Como é sabido a Constituição promete mais do que pode assegurar. No artigo 230 garante à pessoa com idade superior a 65 anos “sua participação na comunidade, defendendo sua dignidade e bem-estar e garantindo-lhe o direito à vida”. A única promessa concretizada foi a do transporte urbano gratuito, prevista no parágrafo 2º.
As normas constitucionais estão regulamentadas no Estatuto do Idoso e dispositivos do Código Civil relativos ao contrato de prestação de serviços (arts. 593/609) e às relações de parentesco (arts. 1.591/1.694). Quem se detiver na leitura dos artigos 2º, 3º e 4º do Estatuto dos Idosos chegará à conclusão de que o Poder Legislativo é integrado por nefelibatas movidos por incontrolável populismo.
Um dos graves problemas para idosos de famílias pobres e da classe média consiste na falta de instituições públicas municipais destinadas a lhes proporcionar abrigo, alimentação, assistência à saúde, lazer e acompanhamento adequado. A omissão sugere duas soluções, ambas ruins: onerosa internação em casa particular, ou dispendiosa contratação de cuidadores.

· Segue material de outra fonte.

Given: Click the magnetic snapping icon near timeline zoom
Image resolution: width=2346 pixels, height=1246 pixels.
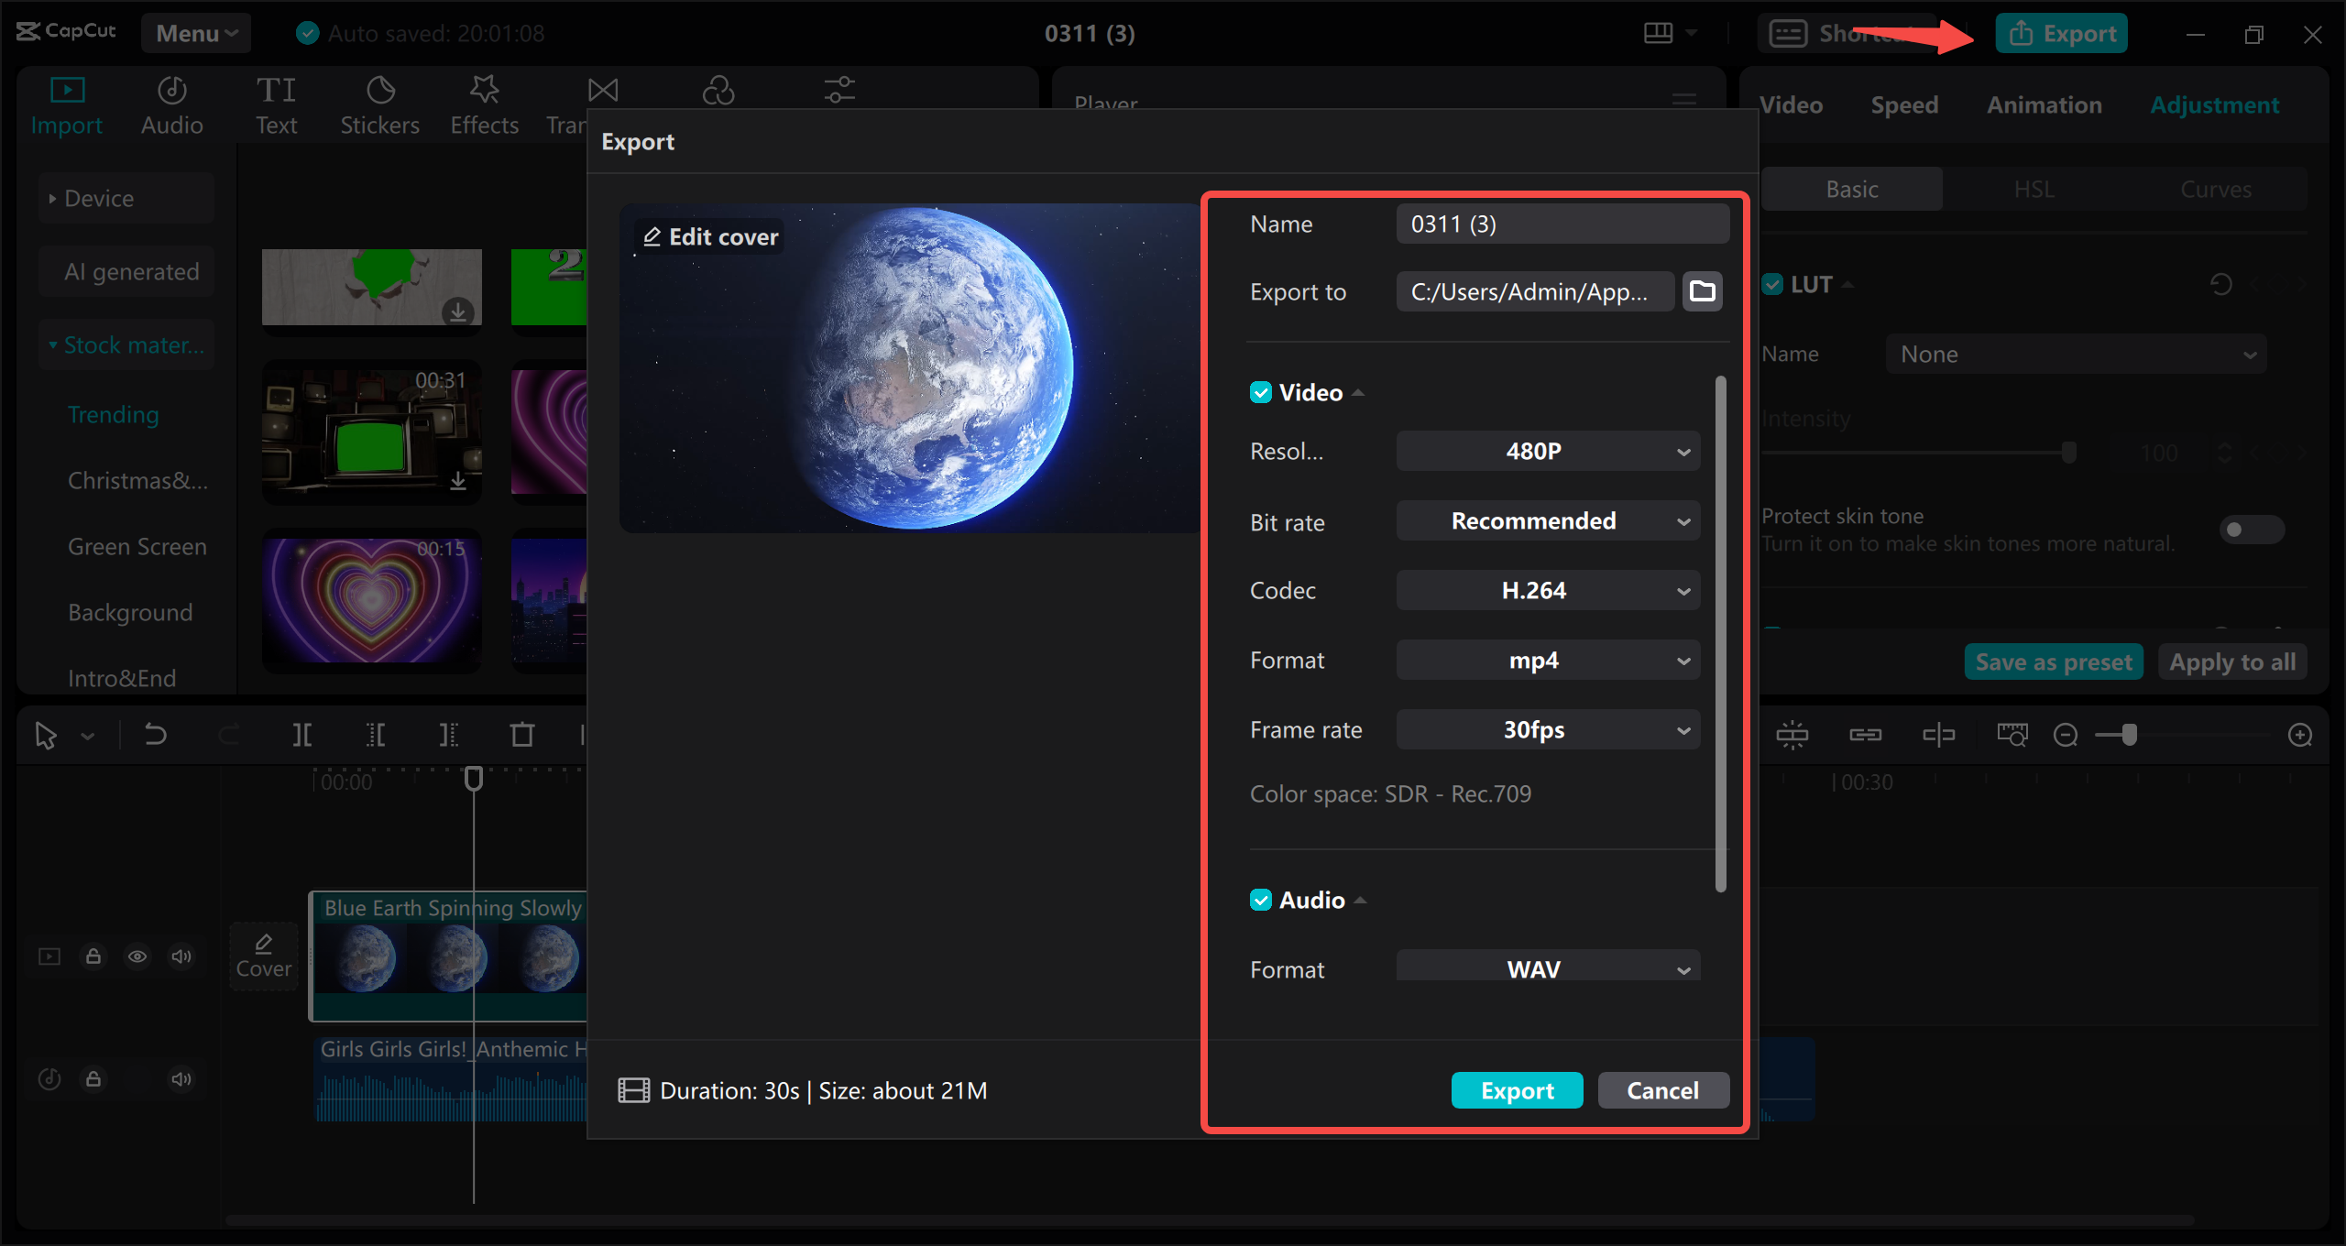Looking at the screenshot, I should (1793, 734).
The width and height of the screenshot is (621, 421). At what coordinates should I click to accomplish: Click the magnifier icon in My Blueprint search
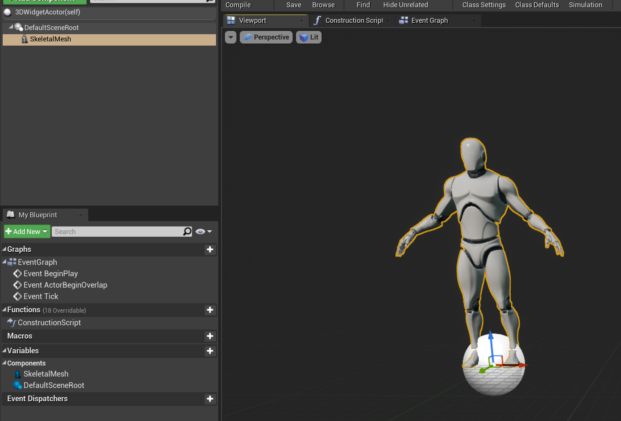click(186, 231)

Razoável número de homens e mulheres chega a 70, 80, 90, 100 anos de idade. A velhice, contudo, cobra elevado preço em doenças típicas da ancianidade. Muitos são viúvos ou viúvas cujos filhos, sobrecarregados por encargos de família, não reúnem condições de arcar com as necessidades mínimas dos pais. O problema assume proporções dramáticas entre membros da classe média e os pobres. Como assegurar à mãe, ao pai ou a ambos, idosos e desprovidos de recursos, a preservação da dignidade, do bem-estar, da saúde e os cuidados necessários garantidos na Constituição e Código Civil? Poucos dispõem de recursos pessoais. São aposentados pelo INSS ou pelo serviço público, que não acumularam fortuna. Os filhos, pequenos empresários, profissionais liberais, comerciários, bancários, operários, proprietários rurais, impotentes para lhes oferecer a assistência exigida.
A empregada doméstica é amparada por legislação especial. Trabalha oito horas diárias. Cuida da casa e não dos donos da casa. Vítima de depressão, osteoporose, acidente vascular cerebral, mal de Parkinson, Alzheimer, falência do sistema renal, artrose generalizada, demência senil, cardiopatia grave, o idoso exige atenção constante. Desde o momento em que acorda necessita de alguém que o levante, conduza ao sanitário para a higiene diária, lhe dê alimentação três vezes ao dia, ministre medicamentos, troque de roupa, coloque na poltrona ou cadeira de rodas, leve para tomar sol, à noite o ponha de volta à cama e o agasalhe para dormir.
Se lhes aplicarmos a Consolidação das Leis do Trabalho ou a legislação da doméstica, serão necessários quatro ou cinco cuidadores em regime de revezamento. O leitor já percebeu que só a elite econômica teria recursos suficientes. As relações entre cuidador e idoso não pertencem ao amplo círculo da legislação do trabalho, mas aos dispositivos concernentes ao Direito das Obrigações e da Família do Código Civil. Ser idoso e inválido não é profissão da qual alguém tire proveito. Resulta da longevidade e natural vontade de sobreviver. É errado enquadrar como empresário ou profissional liberal quem não exerce atividade econômica ou sem fins lucrativos.
A realidade a tudo se impõe. Em nome da proteção do cuidador, não se pode relegar ao abandono homens e mulheres aos quais o Estado nega a assistência programada na Constituição e na Lei. Estamos diante de gravíssimo problema social potencializado pela pandemia. Os idosos, integrantes da camada mais vulnerável da população, exigem medidas de defesa específicas.
Surgem as primeiras reclamações trabalhistas ajuizadas por cuidadores. Reivindicam registro em carteira, reconhecimento de vínculo empregatício, pagamento de horas extraordinárias, descanso semanal remunerado, férias mais um terço, décimo terceiro salário, Fundo de Garantia. Para muitos idosos isto significa o risco de perda do apartamento ou da casa em que residem, o único bem acumulado durante a vida.
O Poder Judiciário do Trabalho deve compreender que as relações entre cuidador e idosos e idosos e parentes em linha reta não se resolvem com aplicação da CLT ou da legislação da doméstica. O mundo jurídico se defronta com desafio ético e moral: como assegurar aos pais e avós idosos dignidade e assistência se o Poder Judiciário lhes impuser obrigações insuportáveis? A solução passa pela incidência da Constituição e do Código Civil. Não se pode deixá-los morrer à míngua de assistência, por falta de recursos.